What is asked => Could you give the rows again, starting at the line containing "You are a computer-use" and ending at the end of the rows, with "label" changed to "heading" and nothing else altered? Leave the pictures out of your answer.

Records supplied =>
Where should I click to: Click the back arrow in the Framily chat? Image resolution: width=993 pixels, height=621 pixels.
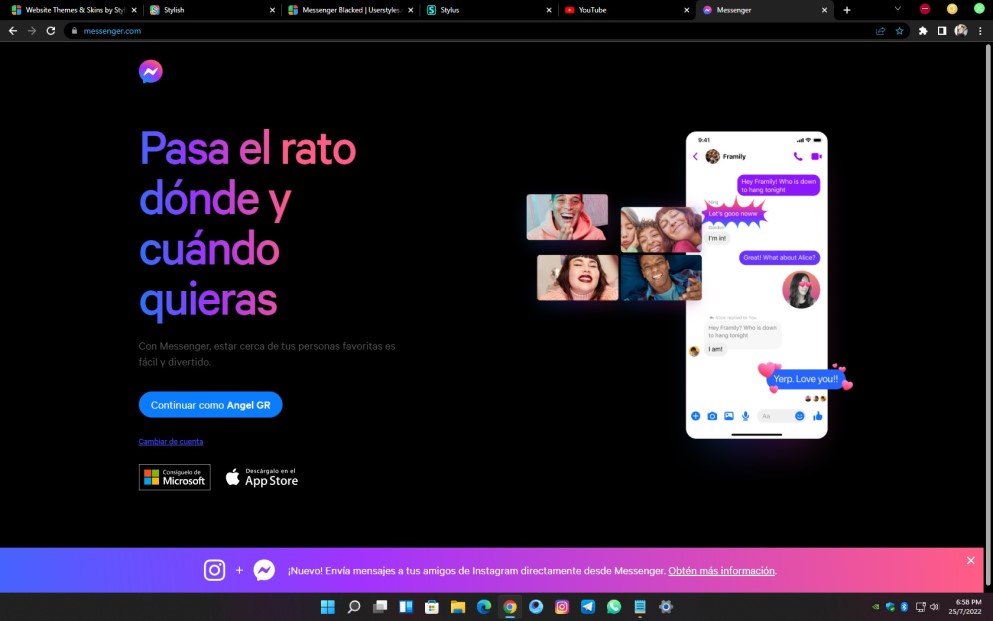click(x=695, y=156)
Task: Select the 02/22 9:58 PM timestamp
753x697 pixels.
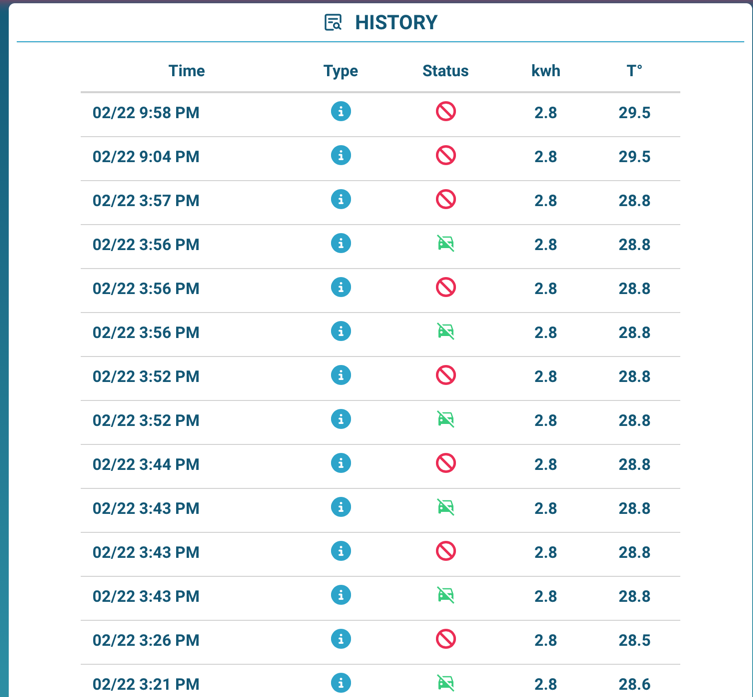Action: point(146,113)
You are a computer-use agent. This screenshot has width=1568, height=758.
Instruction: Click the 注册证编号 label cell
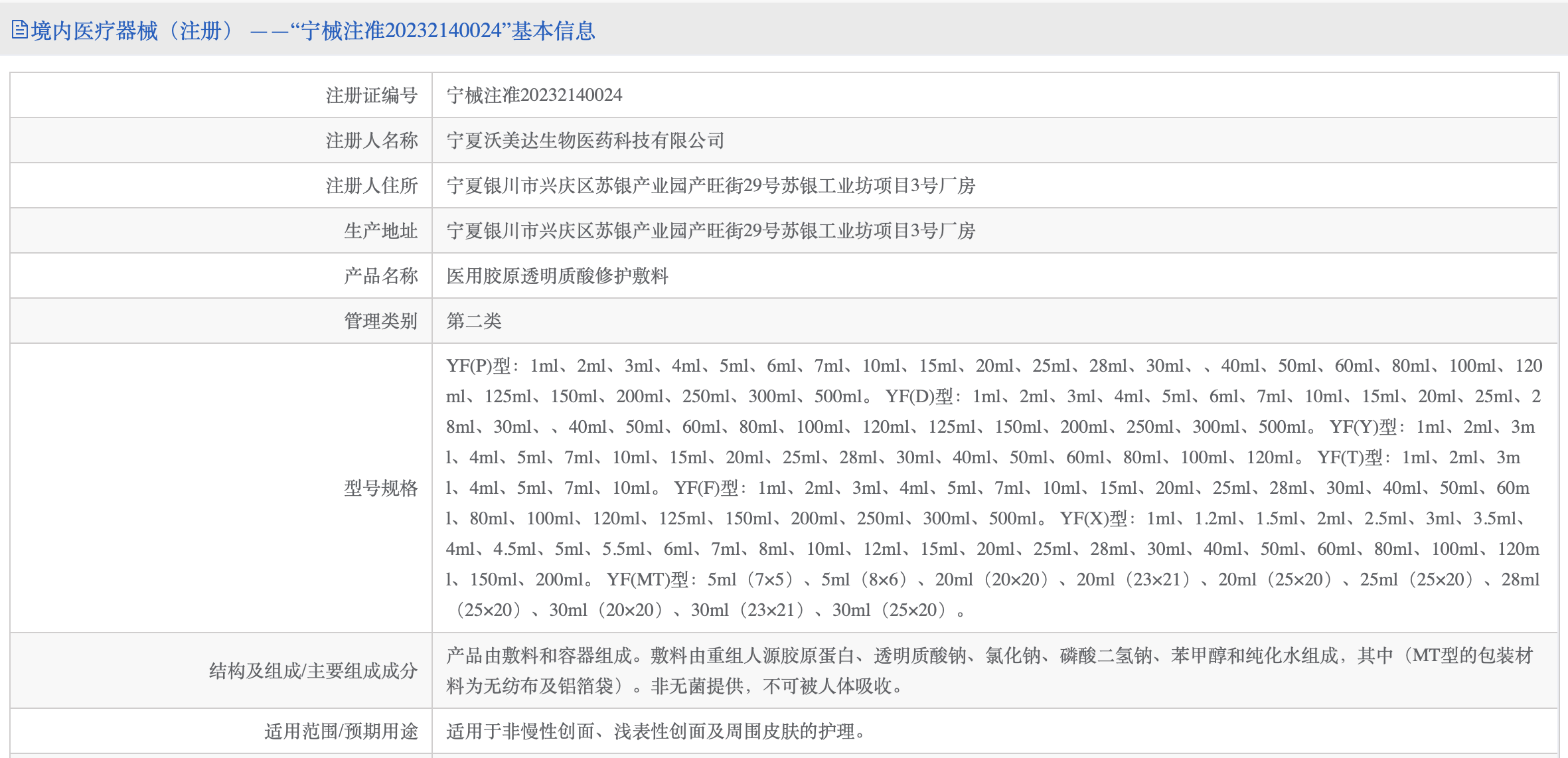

The solution =>
You are a computer-use agent. This screenshot has width=1568, height=758.
Instruction: Click the 注册证编号 heading cell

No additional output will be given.